DATA PROVIDED below:

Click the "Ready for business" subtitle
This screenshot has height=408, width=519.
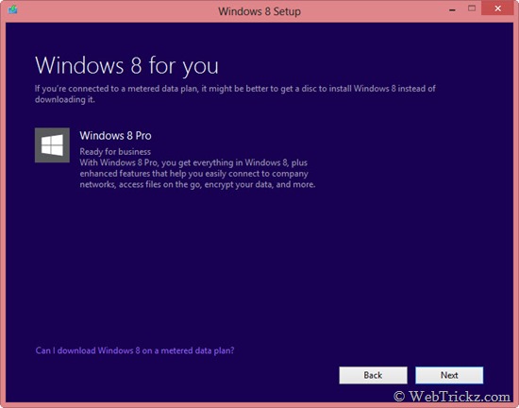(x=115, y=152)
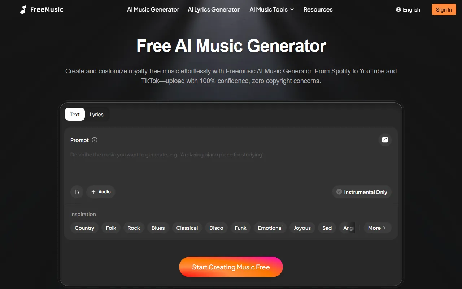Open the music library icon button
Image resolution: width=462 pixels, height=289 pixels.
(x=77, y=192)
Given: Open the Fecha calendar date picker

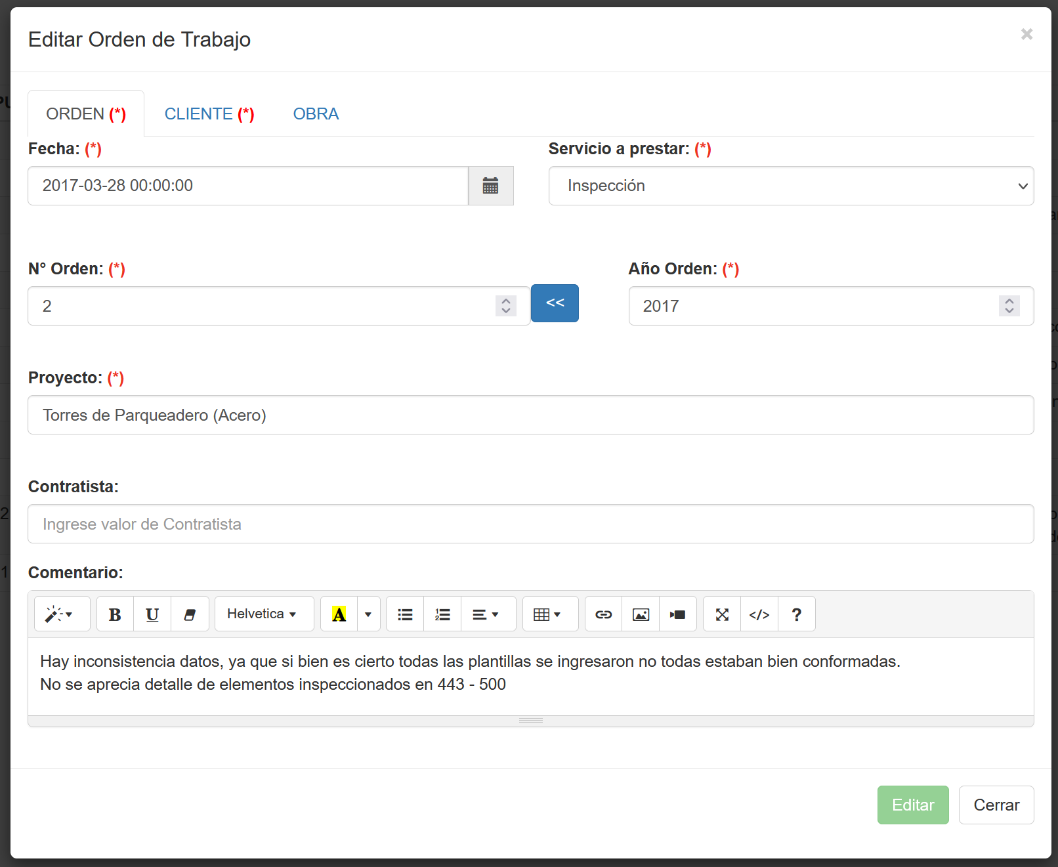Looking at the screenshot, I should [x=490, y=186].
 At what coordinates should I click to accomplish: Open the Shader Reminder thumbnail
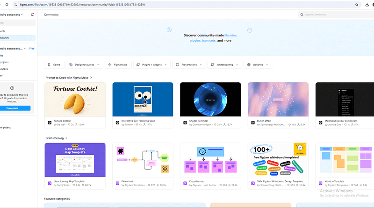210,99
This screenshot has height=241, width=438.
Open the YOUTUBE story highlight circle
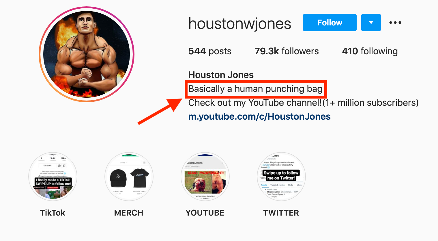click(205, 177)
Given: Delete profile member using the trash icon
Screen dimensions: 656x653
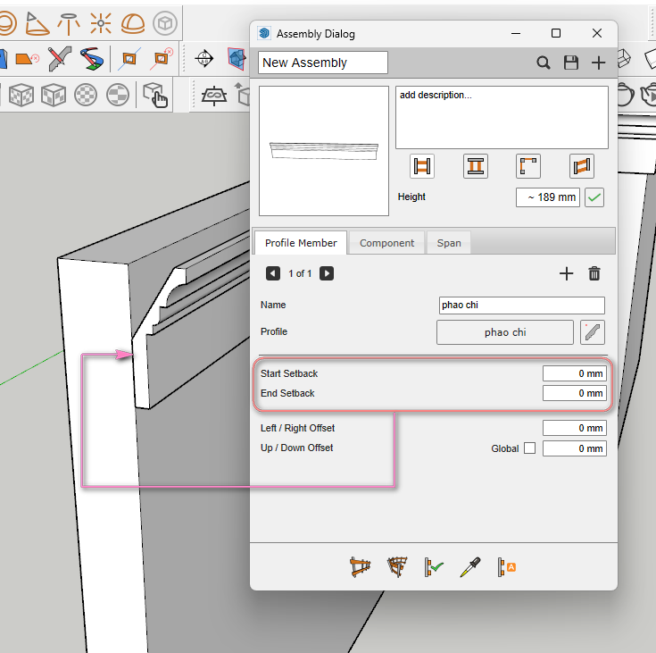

End of DATA PROVIDED.

● TASK DETAILS
Copy the records exactly. Skip the images.

● REPLY TO THE TASK
Click the "Ready for business" subtitle
This screenshot has height=408, width=519.
(x=115, y=152)
Open the music library icon button
Image resolution: width=462 pixels, height=289 pixels.
(x=77, y=192)
Given: Open the Fecha calendar date picker

Looking at the screenshot, I should [x=490, y=186].
 At what coordinates should I click to accomplish: Open the Shader Reminder thumbnail
210,99
This screenshot has height=241, width=438.
Open the YOUTUBE story highlight circle
click(205, 177)
Given: Delete profile member using the trash icon
Screen dimensions: 656x653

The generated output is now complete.